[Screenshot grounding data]
----
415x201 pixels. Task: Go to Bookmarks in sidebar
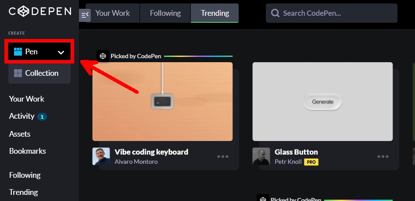click(28, 151)
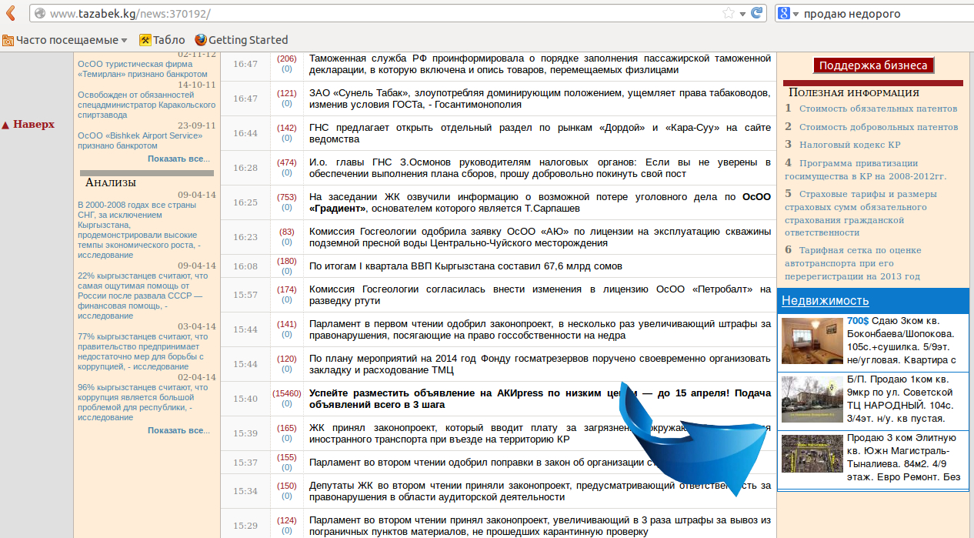The image size is (974, 538).
Task: Click the 700$ apartment listing thumbnail
Action: [x=812, y=340]
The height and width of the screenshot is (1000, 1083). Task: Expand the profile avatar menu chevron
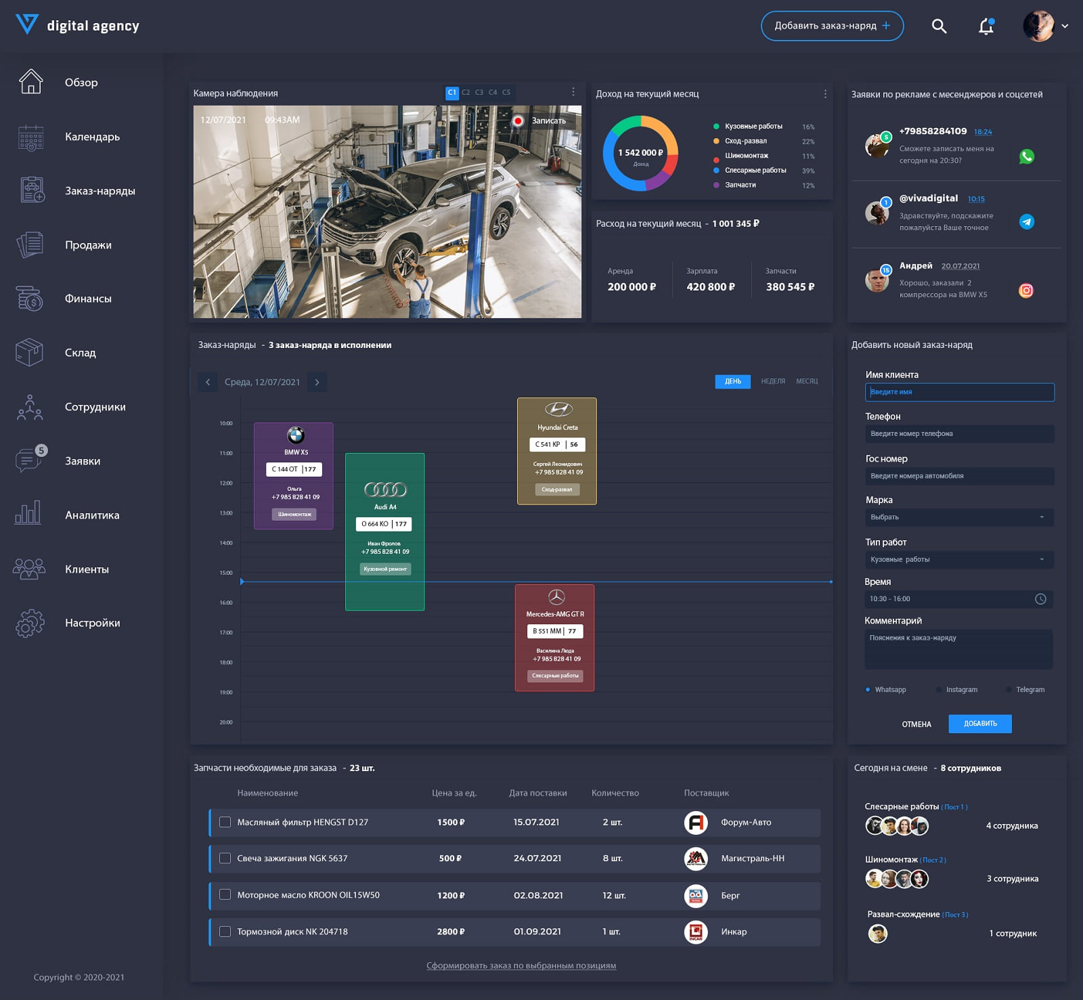point(1065,26)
----
TASK DIRECTIONS:
The lines wanted run from the one with "The height and" through the final line of the data; repeat them word for word and skip every picture.

ANSWER TO THIS PROBLEM:
The height and width of the screenshot is (1000, 1083). Task: Expand the profile avatar menu chevron
point(1065,26)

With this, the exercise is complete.